Belgique

Guterres prédit un « effondrement financier imminent » de l’ONU.

Antonio Guterres appelle tous les pays à « honorer pleinement et dans les délais leurs obligations de payement » ou à « revoir en profondeur (les) règles financières » de l’organisation. Les Etats-Unis ont réduit ces derniers mois leurs financements à certaines agences onusiennes et ont refusé ou retardé certains payements obligatoires.


Il appelle tous les pays à « honorer pleinement et dans les délais leurs obligations de paiement » ou à « revoir en profondeur (les) règles financières » de l’organisation.

Hostiles au multilatéralisme défendu par l’ONU, les États-Unis ont récemment réduit leurs financements à certaines agences onusiennes et ont refusé ou retardé certains paiements obligatoires. « Des décisions de ne pas honorer des contributions obligatoires finançant une part significative du budget ordinaire approuvé ont désormais été officiellement annoncées », déplore Antonio Guterres.
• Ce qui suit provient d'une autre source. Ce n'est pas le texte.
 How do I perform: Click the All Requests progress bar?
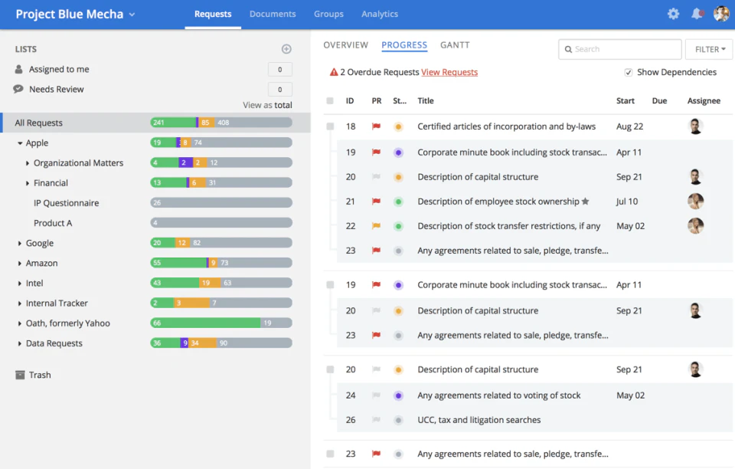point(221,123)
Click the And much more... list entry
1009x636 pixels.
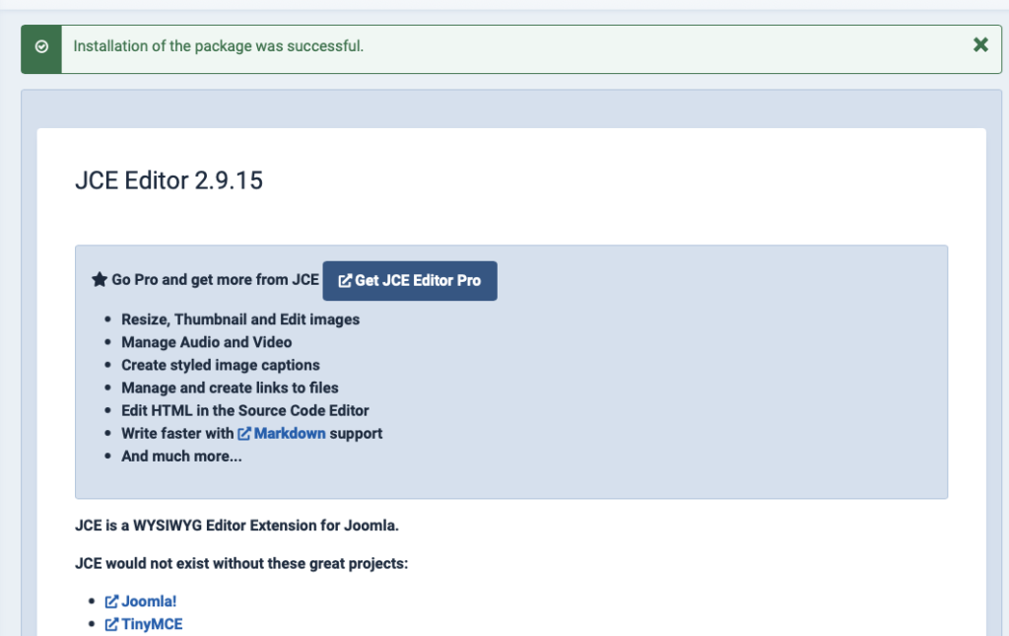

Ces lacunes par rapport au budget voté contraignent régulièrement l’organisation à geler des embauches, retarder des paiements ou réduire ses missions.

« La trajectoire actuelle n’est pas tenable. Elle expose l’organisation à un risque financier structurel et impose un choix brutal : soit les États membres acceptent de revoir en profondeur nos règles financières, soit ils doivent accepter la perspective très réelle d’un effondrement financier », écrit Antonio Guterres.